Reuni 212: Mengapa Sejumlah Generasi Z Mengikutinya?

Aksi dan Reuni 212 dibikin para generasi tua. Tetapi, Generasi Z juga hadir dalam kegiatan itu.

Reuni 212: Mengapa Sejumlah Generasi Z Mengikutinya?
Umat Islam mengikuti Reuni 212 di kawasan Jalan M.H. Thamrin, Jakarta, Minggu (2/12/2018). ANTARA FOTO/Galih Pradipta

tirto.id - Sarifuddin tengah duduk di tepi trotoar Jalan Katedral kala azan penanda waktu salat zuhur berkumandang dari Masjid Istiqlal, Minggu (2/12/2018) siang. Dia tak lekas menuju masjid karena menunggu kelima temannya memunguti sampah. Beberapa botol dan kantong plastik pun mereka masukkan ke kantong sampah. Kelima orang itu berumur lebih muda dari Sarifuddin.
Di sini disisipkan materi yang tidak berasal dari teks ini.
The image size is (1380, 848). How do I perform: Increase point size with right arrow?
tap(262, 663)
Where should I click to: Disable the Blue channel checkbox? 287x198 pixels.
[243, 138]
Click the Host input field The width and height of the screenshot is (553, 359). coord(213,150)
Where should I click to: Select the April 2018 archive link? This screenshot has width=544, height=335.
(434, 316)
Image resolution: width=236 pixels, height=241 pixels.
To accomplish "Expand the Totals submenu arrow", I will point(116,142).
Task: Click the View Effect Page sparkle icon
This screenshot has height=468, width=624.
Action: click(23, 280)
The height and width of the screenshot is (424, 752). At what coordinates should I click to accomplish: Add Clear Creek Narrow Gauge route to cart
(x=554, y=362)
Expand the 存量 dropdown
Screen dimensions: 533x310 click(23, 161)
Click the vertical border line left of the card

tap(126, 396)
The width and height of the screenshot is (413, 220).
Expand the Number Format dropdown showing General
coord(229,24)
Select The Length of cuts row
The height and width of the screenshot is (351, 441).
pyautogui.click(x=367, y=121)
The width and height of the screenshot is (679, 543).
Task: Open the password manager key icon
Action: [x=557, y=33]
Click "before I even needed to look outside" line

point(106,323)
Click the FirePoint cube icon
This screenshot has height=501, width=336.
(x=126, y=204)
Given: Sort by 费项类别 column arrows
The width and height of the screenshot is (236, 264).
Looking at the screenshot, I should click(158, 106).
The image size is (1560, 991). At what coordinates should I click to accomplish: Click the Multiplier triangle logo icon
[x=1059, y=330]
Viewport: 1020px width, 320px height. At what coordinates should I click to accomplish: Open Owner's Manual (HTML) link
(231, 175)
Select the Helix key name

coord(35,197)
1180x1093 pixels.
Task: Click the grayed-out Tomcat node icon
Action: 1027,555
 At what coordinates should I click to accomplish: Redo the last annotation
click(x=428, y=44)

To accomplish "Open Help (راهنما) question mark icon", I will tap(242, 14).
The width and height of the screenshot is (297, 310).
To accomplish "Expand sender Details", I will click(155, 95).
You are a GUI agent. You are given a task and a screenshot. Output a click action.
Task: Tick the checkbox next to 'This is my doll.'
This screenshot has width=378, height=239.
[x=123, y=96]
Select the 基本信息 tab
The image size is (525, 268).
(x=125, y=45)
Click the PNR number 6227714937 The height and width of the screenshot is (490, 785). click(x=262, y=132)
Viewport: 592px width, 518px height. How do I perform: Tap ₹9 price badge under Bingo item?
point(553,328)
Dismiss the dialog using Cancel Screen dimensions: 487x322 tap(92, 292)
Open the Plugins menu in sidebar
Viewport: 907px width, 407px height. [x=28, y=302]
Saat itu, pemuda berumur 21 tersebut sudah lebih dari 10 jam berada di arena Reuni 212. Bersama lima kawannya itu, Sarifuddin berangkat dari tempat tinggalnya di Bantar Gerbang, Bekasi pada pukul 00.00. Mengendarai sepeda motor, mereka tiba di area Monumen Nasional (Monas) pada pukul 01.30. Enam laki-laki yang tergabung dalam Majelis Taklim Ikatan Remaja Darul Mukminin (Irdami) itu pun tidur dengan beralaskan tikar sewaan, 5 ribu rupiah sekali pakai, di pelataran Monas.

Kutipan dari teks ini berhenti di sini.